Can Large Language Models Learn Recommendation Knowledge? A NL‑Simulated Auxiliary Task
This article reviews a recent study that bridges the knowledge gap between large language models and recommendation systems by generating natural‑language auxiliary tasks, fine‑tuning the models, and achieving notable performance gains on Amazon domain benchmarks.
Problem
Large language models (LLMs) are increasingly used as backbones for recommender systems, but on standard retrieval and ranking tasks they often lag behind traditional methods. The authors attribute this to a mismatch between the generic knowledge encoded in LLMs and the domain‑specific knowledge required for recommendation, such as detailed user‑item interaction patterns.
Proposed Method
Inspired by Masked Item Modeling and Bayesian Personalized Ranking (BPR), the paper proposes to generate auxiliary recommendation‑task data by phrasing recommendation operations as natural‑language instructions. Example prompts include “Choose an item for the user from the candidates.” These prompts are used to create text samples that encode item relevance and user preference signals.
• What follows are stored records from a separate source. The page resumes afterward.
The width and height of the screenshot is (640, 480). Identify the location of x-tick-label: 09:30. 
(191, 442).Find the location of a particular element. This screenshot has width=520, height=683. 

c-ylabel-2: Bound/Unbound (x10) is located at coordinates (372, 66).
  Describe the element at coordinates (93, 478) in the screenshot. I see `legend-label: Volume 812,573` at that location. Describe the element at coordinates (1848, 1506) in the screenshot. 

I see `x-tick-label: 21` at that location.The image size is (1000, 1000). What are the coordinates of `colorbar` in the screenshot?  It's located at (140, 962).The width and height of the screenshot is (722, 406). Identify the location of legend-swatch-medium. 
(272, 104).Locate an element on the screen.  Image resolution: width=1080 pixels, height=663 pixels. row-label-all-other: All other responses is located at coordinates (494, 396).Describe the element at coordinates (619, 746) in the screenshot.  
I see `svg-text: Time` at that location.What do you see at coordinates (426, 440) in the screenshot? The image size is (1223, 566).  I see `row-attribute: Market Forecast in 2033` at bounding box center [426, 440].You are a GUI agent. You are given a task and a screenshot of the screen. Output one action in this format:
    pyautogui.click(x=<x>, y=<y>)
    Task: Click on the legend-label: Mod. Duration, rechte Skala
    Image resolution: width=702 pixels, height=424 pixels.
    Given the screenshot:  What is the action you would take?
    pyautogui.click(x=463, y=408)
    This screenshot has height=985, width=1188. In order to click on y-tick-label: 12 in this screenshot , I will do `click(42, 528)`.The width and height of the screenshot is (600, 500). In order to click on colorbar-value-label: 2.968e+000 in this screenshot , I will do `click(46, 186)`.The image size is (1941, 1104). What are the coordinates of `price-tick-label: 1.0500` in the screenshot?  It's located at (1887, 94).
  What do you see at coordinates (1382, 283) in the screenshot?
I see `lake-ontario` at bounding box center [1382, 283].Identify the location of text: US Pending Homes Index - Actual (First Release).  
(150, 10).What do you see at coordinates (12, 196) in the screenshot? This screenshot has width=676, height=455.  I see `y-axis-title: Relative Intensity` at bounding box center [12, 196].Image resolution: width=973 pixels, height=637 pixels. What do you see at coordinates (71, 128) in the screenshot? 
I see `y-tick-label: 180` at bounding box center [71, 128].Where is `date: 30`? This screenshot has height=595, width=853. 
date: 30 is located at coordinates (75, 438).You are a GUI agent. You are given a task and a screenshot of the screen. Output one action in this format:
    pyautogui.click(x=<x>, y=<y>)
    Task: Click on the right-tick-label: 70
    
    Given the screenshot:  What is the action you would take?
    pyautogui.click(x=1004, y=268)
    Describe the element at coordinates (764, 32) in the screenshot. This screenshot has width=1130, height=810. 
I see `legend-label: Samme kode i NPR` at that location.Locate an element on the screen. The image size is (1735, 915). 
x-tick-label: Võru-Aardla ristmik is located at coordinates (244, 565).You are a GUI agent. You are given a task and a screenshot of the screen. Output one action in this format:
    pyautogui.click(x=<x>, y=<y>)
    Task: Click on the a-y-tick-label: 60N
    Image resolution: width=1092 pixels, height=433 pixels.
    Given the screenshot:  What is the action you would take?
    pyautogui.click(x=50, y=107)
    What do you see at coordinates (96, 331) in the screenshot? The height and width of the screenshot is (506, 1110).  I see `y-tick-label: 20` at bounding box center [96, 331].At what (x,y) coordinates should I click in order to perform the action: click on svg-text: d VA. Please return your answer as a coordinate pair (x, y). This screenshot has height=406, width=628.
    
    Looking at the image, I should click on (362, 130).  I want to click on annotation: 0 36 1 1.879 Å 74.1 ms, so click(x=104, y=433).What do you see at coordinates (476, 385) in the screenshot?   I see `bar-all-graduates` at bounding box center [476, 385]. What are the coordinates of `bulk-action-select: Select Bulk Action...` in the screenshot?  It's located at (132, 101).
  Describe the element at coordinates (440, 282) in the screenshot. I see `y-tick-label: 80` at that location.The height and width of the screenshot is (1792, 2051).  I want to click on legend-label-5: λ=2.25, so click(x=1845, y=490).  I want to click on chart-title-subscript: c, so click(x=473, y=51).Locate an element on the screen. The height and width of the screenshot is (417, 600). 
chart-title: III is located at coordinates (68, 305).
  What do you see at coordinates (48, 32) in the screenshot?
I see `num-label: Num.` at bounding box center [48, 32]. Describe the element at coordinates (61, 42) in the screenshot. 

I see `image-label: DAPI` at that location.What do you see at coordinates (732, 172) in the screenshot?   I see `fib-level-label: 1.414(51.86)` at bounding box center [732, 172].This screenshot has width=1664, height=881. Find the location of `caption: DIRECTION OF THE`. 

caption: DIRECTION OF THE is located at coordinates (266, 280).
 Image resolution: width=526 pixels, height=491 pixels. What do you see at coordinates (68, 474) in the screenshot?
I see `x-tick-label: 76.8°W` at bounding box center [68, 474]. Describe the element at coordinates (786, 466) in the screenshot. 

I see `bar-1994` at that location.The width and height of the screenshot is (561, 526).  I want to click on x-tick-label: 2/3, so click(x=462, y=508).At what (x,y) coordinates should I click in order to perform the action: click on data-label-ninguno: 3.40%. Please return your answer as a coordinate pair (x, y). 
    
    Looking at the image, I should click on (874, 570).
The generated samples—called recommendation‑task data—are then used to fine‑tune LLMs, thereby injecting recommendation‑specific knowledge without relying solely on raw user/item IDs.
Data Generation Details
Each training instance consists of a textual instruction, a set of candidate items, and the correct item(s) according to the underlying interaction data.
Masked‑item modeling is simulated by masking the target item in the instruction and asking the model to predict it.
Personalized ranking signals are incorporated by conditioning the instruction on user identifiers or recent interaction histories expressed in natural language.
Experimental Setup
Experiments are conducted on two FLAN‑T5 variants: FLAN‑T5‑Base and FLAN‑T5‑XL. Three Amazon domains are used: Toys & Games, Beauty, and Sports & Outdoors. The evaluation covers three tasks:
Item retrieval (recall@k).
Ranking (NDCG@k).
Rating prediction (RMSE).
Results
The fine‑tuned models consistently outperform both traditional baselines (e.g., matrix factorization, BPR) and existing LLM‑based approaches. The most pronounced gains are observed in the retrieval task, where the proposed method achieves higher recall across all three domains.
Conclusion
Generating natural‑language‑based auxiliary tasks effectively bridges the knowledge gap between LLMs and recommendation domains, enabling LLMs to acquire and apply recommendation‑specific expertise.